Suspension means that the certificate is temporarily revoked, but the company retains its certificate number and the validity period can be restored. Under a suspension, certificate holders may not market, use or refer to their certificates. Suspension may be requested voluntarily from the certificate holder or may be required from Scandinavian Certification AS.

The duration of the suspension can be up to 6 – six – months. After this time, the certificate will be withdrawn if the requirements for the certification are not met.

It will normally be necessary to conduct an audit to lift a suspension.

4.5 Withdrawal

Withdrawal may take place with immediate effect if it is discovered that the certificate holder does not meet the requirements and regulations on which certification is based. Upon withdrawal, all reference to the certificate must be removed from marketing, websites, letterheads, envelopes, brochures, articles, etc.

4.6 Special audits

Scope extensions

When applying for an extension of an existing certification, the certification body shall review the application and, based on risk considerations, plan the activities necessary for an extension to be approved.
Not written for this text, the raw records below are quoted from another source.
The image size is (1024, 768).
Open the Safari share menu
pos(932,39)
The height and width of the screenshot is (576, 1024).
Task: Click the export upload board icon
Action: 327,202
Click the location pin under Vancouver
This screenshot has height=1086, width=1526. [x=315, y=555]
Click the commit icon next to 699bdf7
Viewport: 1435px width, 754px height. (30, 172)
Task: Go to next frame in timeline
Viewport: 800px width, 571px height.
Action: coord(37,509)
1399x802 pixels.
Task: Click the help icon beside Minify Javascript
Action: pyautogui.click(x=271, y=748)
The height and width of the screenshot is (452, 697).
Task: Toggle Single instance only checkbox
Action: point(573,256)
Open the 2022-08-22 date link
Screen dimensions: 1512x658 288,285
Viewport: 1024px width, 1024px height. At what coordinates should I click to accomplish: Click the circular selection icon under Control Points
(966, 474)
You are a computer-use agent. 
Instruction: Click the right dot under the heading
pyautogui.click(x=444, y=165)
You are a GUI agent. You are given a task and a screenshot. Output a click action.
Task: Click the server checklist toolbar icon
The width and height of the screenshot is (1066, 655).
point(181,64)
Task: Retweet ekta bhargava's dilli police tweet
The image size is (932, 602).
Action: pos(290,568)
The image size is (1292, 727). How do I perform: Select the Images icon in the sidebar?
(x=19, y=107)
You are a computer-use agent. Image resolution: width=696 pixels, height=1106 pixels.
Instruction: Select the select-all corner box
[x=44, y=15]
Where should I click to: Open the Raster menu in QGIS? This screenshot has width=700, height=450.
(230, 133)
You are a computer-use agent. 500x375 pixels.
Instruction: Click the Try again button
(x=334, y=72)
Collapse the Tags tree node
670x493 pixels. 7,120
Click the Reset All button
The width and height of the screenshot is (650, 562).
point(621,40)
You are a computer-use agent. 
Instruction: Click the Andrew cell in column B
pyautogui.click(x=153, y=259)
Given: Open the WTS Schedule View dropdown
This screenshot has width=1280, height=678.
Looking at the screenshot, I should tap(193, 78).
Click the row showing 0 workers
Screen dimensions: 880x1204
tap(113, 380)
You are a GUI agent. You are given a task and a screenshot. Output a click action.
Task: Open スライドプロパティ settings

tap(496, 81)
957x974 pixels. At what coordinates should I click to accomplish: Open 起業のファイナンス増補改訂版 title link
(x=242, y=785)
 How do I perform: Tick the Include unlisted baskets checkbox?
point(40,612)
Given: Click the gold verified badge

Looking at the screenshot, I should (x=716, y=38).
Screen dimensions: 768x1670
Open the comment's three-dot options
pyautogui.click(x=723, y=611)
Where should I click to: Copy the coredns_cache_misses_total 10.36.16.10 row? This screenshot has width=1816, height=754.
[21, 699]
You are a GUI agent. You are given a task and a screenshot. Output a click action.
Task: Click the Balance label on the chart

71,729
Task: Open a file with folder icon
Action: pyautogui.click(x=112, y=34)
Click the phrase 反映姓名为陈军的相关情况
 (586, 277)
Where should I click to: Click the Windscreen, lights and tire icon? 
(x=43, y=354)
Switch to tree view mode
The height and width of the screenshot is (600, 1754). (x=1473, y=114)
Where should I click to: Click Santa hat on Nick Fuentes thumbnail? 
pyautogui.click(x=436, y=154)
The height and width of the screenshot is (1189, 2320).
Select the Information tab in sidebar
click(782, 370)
Short notice or unannounced audit

In some cases, it may be necessary to conduct an audit with a certified customer at short notice or unannounced to investigate complaints, major changes in the organization or to follow up suspended customers. Then the certification body shall;

  • Describe and disclose to the certified customer in advance how such an audit will be carried out, e.g. through a written notice/audit plan.
  • Special emphasis shall be placed on the selection of audit teams as in such a case the customer will not be able to reject members of the team.

Additional audit

Scandinavian Certification AS reserves the right to conduct additional follow-up audits if:

  • Significant organisational changes are being implemented in the business
  • A change of ownership is carried out that may have an impact on the company's business area and validity
  • Significant deficiencies and changes in the Management System are identified, where further audit activities are required to confirm that deficiencies and changes have been adequately corrected.

5 Complaints

Complaints about Scandinavian Certification AS's personnel or their procedure for audits should be sent to Scandinavian Certification AS, by the general manager. Feedback to the complainant shall be given stating that the complaint has been received.

The general manager and/or technical manager assess the case and consider it and report back to the complainant about the outcome of the complaint. If the complaint affects the impartiality of the general manager and technical manager, the complaint shall be considered by the certification manager or by the board.

Complaints against certified customers shall be handled accordingly. The enterprise covered by the complaint must be contacted and necessary information about the case obtained. In some contexts, it may be necessary to make an unannounced visit. All parties to the case shall be kept informed.

6 Appeal

The client or certificate holders can appeal any decision made by Scandinavian Certification AS. Such an appeal is made to Scandinavian Certification AS by the general manager. The general manager assesses the case and processes it and reports back to the customer about the outcome of the appeal. If the appeal case affects the impartiality of the general manager, the appeal shall be considered by the management's representative.

7 Changes in regulations and standards

Scandinavian Certification AS reserves the right to change the content of this document. For certificates issued before such changes are implemented, the certificate holder is required to undertake to comply with the amended provisions.

When the relevant standard is changed, the certificate holder is required, before the next renewal, to bring its Management System into compliance with the changed requirements. However, the certificate holder shall be given a reasonable amount of time before the necessary adjustment.

8 Register of certificate holders

A register of certificate holders shall be maintained by Scandinavian Certification AS. Information from this register about the scope of each holder's certificate will be available to the public upon request.